Cedar Ark - Mr Sparks rescue mission

One of the haven missions involves a rescue attempt for someone held in a “Disciples of Anu prison”.

This mission involves - your team loading on the edge of the map requiring basically a full run to get into sight of an enemy, and on unarmed civilian in the middle of a disciples of Anu temple. Worth noting is you start with control of this civilian, he isn’t someone to walk up to and take control over or whatever else.
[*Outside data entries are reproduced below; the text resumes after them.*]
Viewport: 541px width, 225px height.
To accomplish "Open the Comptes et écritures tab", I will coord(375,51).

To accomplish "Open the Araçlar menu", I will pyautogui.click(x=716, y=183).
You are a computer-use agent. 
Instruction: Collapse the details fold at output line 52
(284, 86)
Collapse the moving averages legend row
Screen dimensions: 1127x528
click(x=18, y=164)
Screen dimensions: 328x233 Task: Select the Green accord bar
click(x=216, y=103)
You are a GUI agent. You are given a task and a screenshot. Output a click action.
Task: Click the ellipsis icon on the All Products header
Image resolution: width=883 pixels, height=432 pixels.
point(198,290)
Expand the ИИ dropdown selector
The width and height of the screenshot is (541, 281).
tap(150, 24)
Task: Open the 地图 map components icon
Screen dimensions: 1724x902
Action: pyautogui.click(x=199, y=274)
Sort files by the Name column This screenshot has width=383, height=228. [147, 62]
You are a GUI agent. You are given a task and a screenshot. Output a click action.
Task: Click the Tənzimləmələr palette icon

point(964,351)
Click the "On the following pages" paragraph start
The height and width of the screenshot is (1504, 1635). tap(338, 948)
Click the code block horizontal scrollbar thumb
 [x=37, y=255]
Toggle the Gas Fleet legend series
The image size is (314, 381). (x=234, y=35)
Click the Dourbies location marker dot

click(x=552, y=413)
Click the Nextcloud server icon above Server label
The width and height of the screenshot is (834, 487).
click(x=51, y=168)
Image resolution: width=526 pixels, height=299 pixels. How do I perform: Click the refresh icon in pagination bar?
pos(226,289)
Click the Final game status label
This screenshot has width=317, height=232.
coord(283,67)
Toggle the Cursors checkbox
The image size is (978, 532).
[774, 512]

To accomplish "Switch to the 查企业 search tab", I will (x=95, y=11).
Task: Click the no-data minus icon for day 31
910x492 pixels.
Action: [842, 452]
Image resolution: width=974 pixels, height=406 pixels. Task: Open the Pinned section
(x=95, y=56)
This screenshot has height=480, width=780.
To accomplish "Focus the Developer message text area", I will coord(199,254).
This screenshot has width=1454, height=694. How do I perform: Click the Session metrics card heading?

The temple is crawling this disciples of anu in every direction from him.

The mission always seems to play out this way: turn one, move your guys, move the civilian anywhere.
Anu turn: civilian will always be in line of sight (as he starts in the middle surrounded by them) so they shoot him immediately. Mission failed.

This is a really mind boggling mission, I’m not sure what developer thought (or didn’t think) this through. If he’s a prisoner, why’s he just in the middle of the temple? This clearly isn’t a prison of any sort. If he’s not a prisoner, why do they shoot him as soon as my troops arrive?

It seems obvious he should be in some sort of cell and only seen as hostile once troops have gotten somewhere near him. Surely Anu’s first move when encountering phoenix point troops isn’t to start shooting their own prisoners or civilians? The effect of having such a ridiculously stupid mission is just frustration rather than any sort of fun.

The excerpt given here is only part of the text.